The conservative movement lost 46 states with Goldwater and won 49 with Reagan 20 years later. The progressive movement was expecting to win states that haven’t come around to us yet, and we are losing states we took for granted. So time to contest every race and learn from our defeats-including this one.
petr says
Depends, I guess, on what is meant by ‘constructive’…. I don’t, fr’instance, consider that we would lionize any of the great American heroes like Lincoln, Elizabeth Cady Stanton, FDR and MLK Jr. (just a short list and not intended to be comprehensive…) if they didn’t demonstrate very clearly that it is possible to help people change their minds. Whether any of the aforementioned did so ‘constructively’ is a matter that might be under some dispute.
I think though, in this present pass, opportunities are few and far between and this because a lot of the people on the Right know with a certainty — which is the wellspring of a great deal of dissonance — that they are in the wrong… and so they don’t even listen to begin with.
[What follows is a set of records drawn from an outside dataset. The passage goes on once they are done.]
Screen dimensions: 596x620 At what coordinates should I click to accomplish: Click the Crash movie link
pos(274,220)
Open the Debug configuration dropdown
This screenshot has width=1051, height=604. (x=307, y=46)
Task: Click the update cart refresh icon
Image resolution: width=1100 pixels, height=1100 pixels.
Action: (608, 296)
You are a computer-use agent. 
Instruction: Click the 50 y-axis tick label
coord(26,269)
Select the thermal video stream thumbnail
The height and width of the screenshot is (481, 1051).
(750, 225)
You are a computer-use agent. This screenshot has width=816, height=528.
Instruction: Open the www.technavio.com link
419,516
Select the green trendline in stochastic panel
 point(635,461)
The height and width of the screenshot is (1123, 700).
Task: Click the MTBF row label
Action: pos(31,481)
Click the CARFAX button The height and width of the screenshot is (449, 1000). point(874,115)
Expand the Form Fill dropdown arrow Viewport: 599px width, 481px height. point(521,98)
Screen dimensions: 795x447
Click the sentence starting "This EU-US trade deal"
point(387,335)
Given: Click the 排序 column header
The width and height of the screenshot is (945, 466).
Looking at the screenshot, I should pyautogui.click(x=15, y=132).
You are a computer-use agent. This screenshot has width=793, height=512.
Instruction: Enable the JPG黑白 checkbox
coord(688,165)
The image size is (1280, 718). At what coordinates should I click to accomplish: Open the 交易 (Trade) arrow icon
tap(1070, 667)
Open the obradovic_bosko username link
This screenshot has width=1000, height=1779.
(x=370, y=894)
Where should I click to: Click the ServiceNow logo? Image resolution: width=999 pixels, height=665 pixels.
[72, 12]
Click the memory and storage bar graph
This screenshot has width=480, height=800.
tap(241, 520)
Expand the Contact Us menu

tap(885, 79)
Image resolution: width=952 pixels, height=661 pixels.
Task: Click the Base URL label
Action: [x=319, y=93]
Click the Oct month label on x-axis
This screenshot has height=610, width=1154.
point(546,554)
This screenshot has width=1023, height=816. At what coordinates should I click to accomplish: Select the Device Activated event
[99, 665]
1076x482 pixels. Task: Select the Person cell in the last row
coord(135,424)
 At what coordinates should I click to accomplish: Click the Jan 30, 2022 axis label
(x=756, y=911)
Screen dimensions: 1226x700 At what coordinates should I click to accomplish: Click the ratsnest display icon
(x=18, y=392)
And the biggest, boldest, media manipulation that happens depends exactly on this dynamic: The very undiluted essence of the message from Fox News’/Brietbart/Alex Jones/etc to rank-and-file conservatives is “libruls are every last bit the lying manipulative rat-fucking screwup you secretly suspect yourself of being, so therefore you are entirely justified in refusing to listen to them.’ Yeah, it is screwed up. How to un-screw that, ‘constructively’? I dunno.
Charley on the MTA says
Ha. I think you’ve put your finger on it … that “denial” is not the same thing as “refutation”. In other words, a person in denial knows on some subconscious level that they’re not right. They just can’t admit it to themselves or out loud, because then they’d have to change, which is difficult and humiliating.
It’s a tough nut to crack!
Christopher says
I don’t see a reason NOT to seat Gianforte who was, like it or not, duly elected.